Croquart and a few fought on until the end, but, hemmed in and outnumbered, they surrendered sullenly to Beaumanoir.

“Well, sirs, you have won by treachery,” said Calverly, throwing down his sword. And though the Bretons shouted him into silence, there was the sting of truth in the “free companion’s” words.

Bertrand, bleeding from a sword-cut in the thigh, forced his way through the peasant folk who came crowding over the moors. Some of them clung round him, and kissed his shield and harness, even the bloody axe he carried in his hand. Bertrand forced them aside as gently as he could, and marched on towards the heather-clad knoll where two country fellows were holding his horse. He heard a voice calling him as he climbed into the saddle, and, turning, saw the Sieur de Tinteniac staggering over the heath. Bertrand had saved Tinteniac’s life more than once in the last struggle, and the brave fellow was eager to take the supposed Robin by the hand.

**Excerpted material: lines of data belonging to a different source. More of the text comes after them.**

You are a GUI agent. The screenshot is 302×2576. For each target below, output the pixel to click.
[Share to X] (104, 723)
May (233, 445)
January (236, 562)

Bertrand wavered a moment as he remembered how Tinteniac had spoken up for him before them all. Then, waving his hand, he clapped in the spurs, and went at a canter over the moors to Josselin.

Hungry and weary as he was, he rode into the town to get food and wine at an inn. Men, women, and children, who had been watching on the walls, came crowding round him at the gate. A man-at-arms had read Bertrand’s shield, and it was noised from mouth to mouth that Sir Robin of Dinan had ridden back from Mivoie.

“News, messire! What news?”

Bertrand looked down at the eager, crowding faces, and saw the ripple of exultation that spread about him as he threw them the good news like a stone into a pool. Some went down on their knees and prayed; others jigged to and fro like roisterers at a fair; even the children shouted and clapped their hands.

Freeing himself with difficulty from the people, Bertrand broke away down a side street and drew up before a common tavern. The place was empty save for one old woman, who served Bertrand as he sat in the dirty room, pondering on the irony of it all—that he should be the man to bring the good news to Josselin. Begging linen from the old woman, he unbuckled the cuishe from his right thigh, poured in wine, and bound up the wound. Then he gave the dame some money, mounted his horse, and rode for the western gate.

All Josselin was in an uproar as Bertrand trotted through the streets. Mounted men had come in from Mivoie, cheering and waving branches of broom. Bells were pealing, townsfolk and peasantry shouting and crowding in the narrow streets. They thronged round Bertrand and nearly dragged him from his horse, striving to touch even his surcoat and armor, and shouting their blessings on Sir Robin of Dinan. Bertrand, facing the mockery of it all, won through them patiently, and came to the gate that led towards Loudeac.

“Du Guesclin played the coward” were the last words he heard as he rode from Josselin towards the west.